Und wie sieht es mit den Belastungen eines Welterbes durch den Tourismus aus? Muss man das Erbe der Menschheit, das eine UNESCO Welterbestätte darstellt, Besuchermassen und ihren vielfältigen Auswirkungen aussetzen? Ja! Eine touristische Nutzung, natürlich in einer nachhaltigen Weise, wird inzwischen von der UNESCO als eine Pflicht für das Management betrachtet. Es ist durchaus ein Balanceakt, den Erhalt des Welterbes sowie den damit verbundenen Bildungsauftrag – und somit auch den Tourismus – zu vereinen.
Hieraus ergibt sich schließlich die Notwendigkeit, UNESCO Weltkulturerbe und Tourismus in einem Buch zu betrachten. Gleiches gilt ebenso für den Band UNESCO Weltnaturerbe und Tourismus.
Ziel beider Bände ist es, einen ersten Überblick über die verschiedenen Kategorien von UNESCO Welterbe und der damit verbundenen Verpflichtung zu einer nachhaltigen touristischen Nutzung zu geben. Manche Anregung aus der dortigen Praxis lässt sich auch an anderen Orten ohne Welterberang umsetzen!
Wachtendonk, August 2022
Gabriele M. Knoll
1 Warum schützt die UNESCO Kulturerbe?
Tempel und andere jahrtausendealte Bauwerke in der ägyptischen Wüste drohten Anfang der 1960er-Jahre – so die Ironie der Geschichte in den Fluten des Nils zu versinken. Der unabwendbar scheinende Verlust von Zeugnissen aus der Zeit von 1200 bis 300 v. Chr. löste schließlich Rettungsmaßnahmen mit weltweiter Unterstützung aus und aus diesem gemeinsamen Bemühen sollte die Idee hervorgehen, unter der Federführung der UNESCO Kulturerbe von Weltrang zu schützen.
Grundlegende Literatur
Allgemeine Ausführungen basieren – sofern nicht anders angegeben – auf der Quelle:
UNESCO World Heritage Centre (WHC) (2021): Operational Guidelines for the Implementation of the World Heritage Convention. Paris.

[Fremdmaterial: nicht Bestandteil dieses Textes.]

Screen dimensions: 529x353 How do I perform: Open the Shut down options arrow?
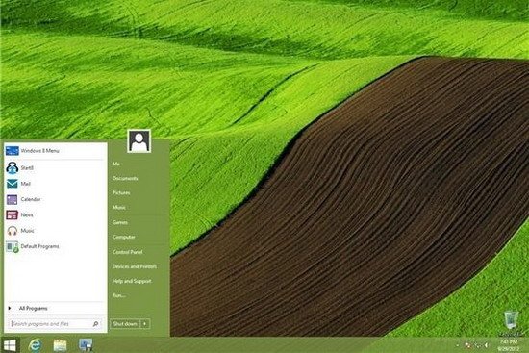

Link-Tipp [1] | http://s.narr.digital/9a1d4
1.1 Nubische Bauwerke drohten, in den Nilfluten unterzugehen
Um die unterschiedlichen Wassermengen des Nils im Laufe eines Jahres zu regulieren und die landwirtschaftlichen Nutzflächen an seinen Ufern durch ein effektiveres Wassermanagement auszudehnen, aber auch zur Verbesserung der Energiegewinnung, wurde 1960 bis 1971 die Staumauer des Assuan-Staudamms wieder einmal erhöht, so dass anschließend ein See von 5 bis 35 km Breite und ca. 500 km Länge das mittlere Niltal bis in den Sudan hinein ausfüllte. Als unerwünschte „Nebenwirkung" waren dadurch in dem neuen Nassersee zahllose Zeugnisse aus der Zeit des einstigen Nubiens und seiner Pharaonen dem Untergang geweiht. Auch die Deutsche UNESCO Kommission rief eindringlich zur Beteiligung an den Rettungsmaßnahmen auf (https://en.unesco.org/courier/october-1961). Das Dokument „Abu Simbel: jetzt oder nie" vermittelt eine kleine Idee von den Kraftanstrengungen jener Tage.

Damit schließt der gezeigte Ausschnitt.